Condense the paragraph that begins "On the Rangasvāmi peak" in the passage below on sacred places and offerings into a short list that keeps its main facts.

Document section: Begin

“A palmyra tree in the jungle near Ramnād with seven distinct trunks, each bearing a goodly head of fan-shaped leaves is,” General Burton writes,[65] “attributed to the action of a deity, and stones smeared with oil and vermilion, broken cocoanuts, and fowl’s feathers lying about, testify that pūja and sacrifice were performed here.”

On the Rangasvāmi peak on the Nīlgiris are two rude walled enclosures sacred to the god Ranga and his consort, within which are deposited various offerings, chiefly iron lamps and the notched sticks used as weighing-machines. The hereditary priest is an Irula (jungle tribesman).[66] Certain caves are regarded by the Muduvars of the Travancore hills as shrines, wherein spear-heads, tridents, and copper coins are placed, partly to mark them as holy places, and partly as offerings to bring good luck.

Prehistoric stone cells, found in the bed of a river, are believed to be the thunderbolts of Vishnu, and are stacked as offerings by the Malaiālis of the Shevaroy hills in their shrines dedicated to Vignēswara the elephant god, who averts evil, or in little niches cut in rocks.

Of a remarkable form of demon worship in Tinnevelly, Bishop Caldwell wrote that[67] “an European was till recently worshipped as a demon. From the rude verses which were sung in connection with his worship, it would appear that he was an English officer, who was mortally wounded at the taking of the Travancore lines in 1809, and was buried about twenty-five miles from the scene of the battle in a sandy waste, where, a few years ago, his worship was established by the Shānāns of the neighbourhood. His worship consisted in the offering to his manes of spirituous liquors and cheroots.”

Document section: End
Source material: Begin

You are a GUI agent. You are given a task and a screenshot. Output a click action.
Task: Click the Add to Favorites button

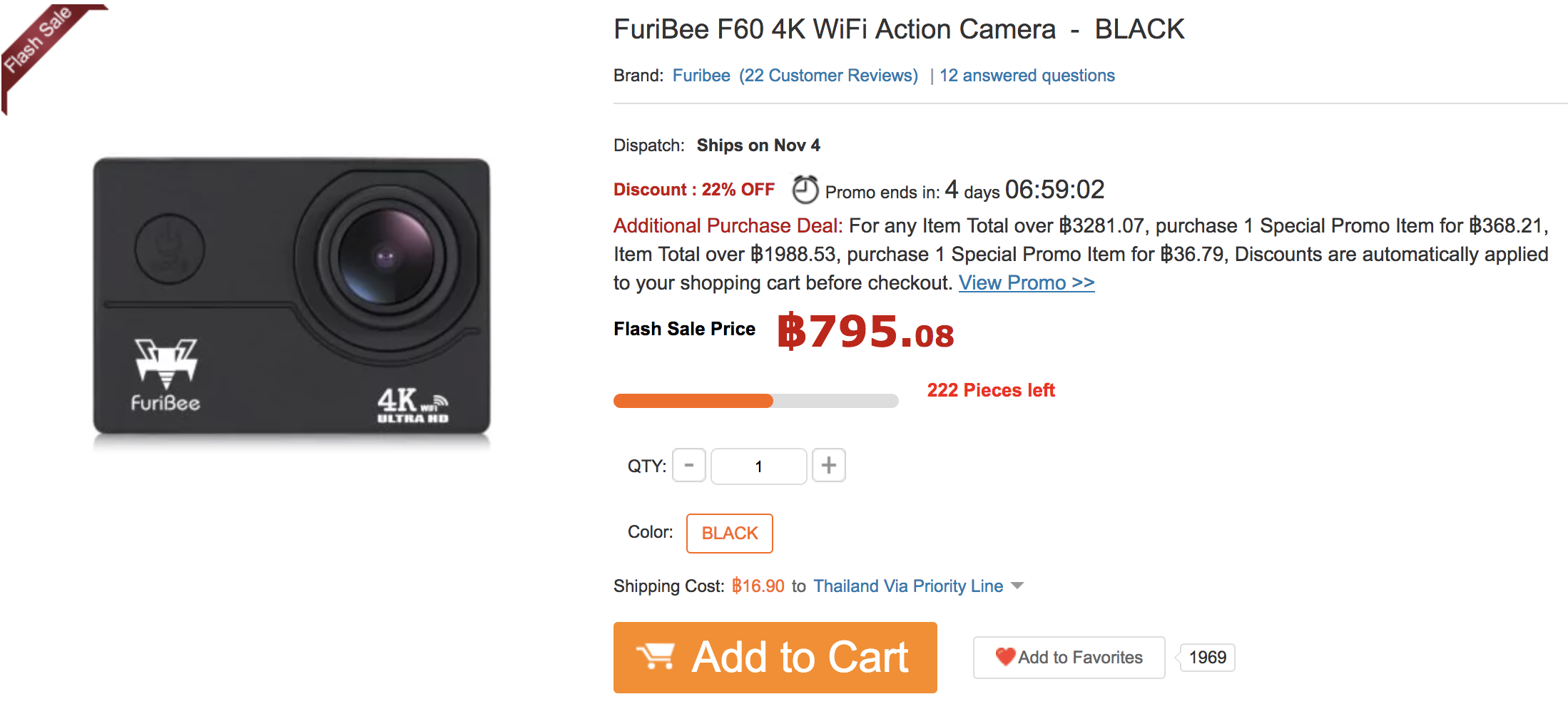tap(1069, 658)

Source material: End

## [Reply]
- On the Rangasvāmi peak in the Nīlgiris, two rough walled enclosures are sacred to the god Ranga and his consort.
- The offerings left inside are mainly iron lamps and notched sticks used as weighing-machines.
- The hereditary priest is an Irula (jungle tribesman).
- The Muduvars of the Travancore hills treat certain caves as shrines.
- They place spear-heads, tridents, and copper coins in these caves, partly to mark them as holy and partly as offerings for good luck.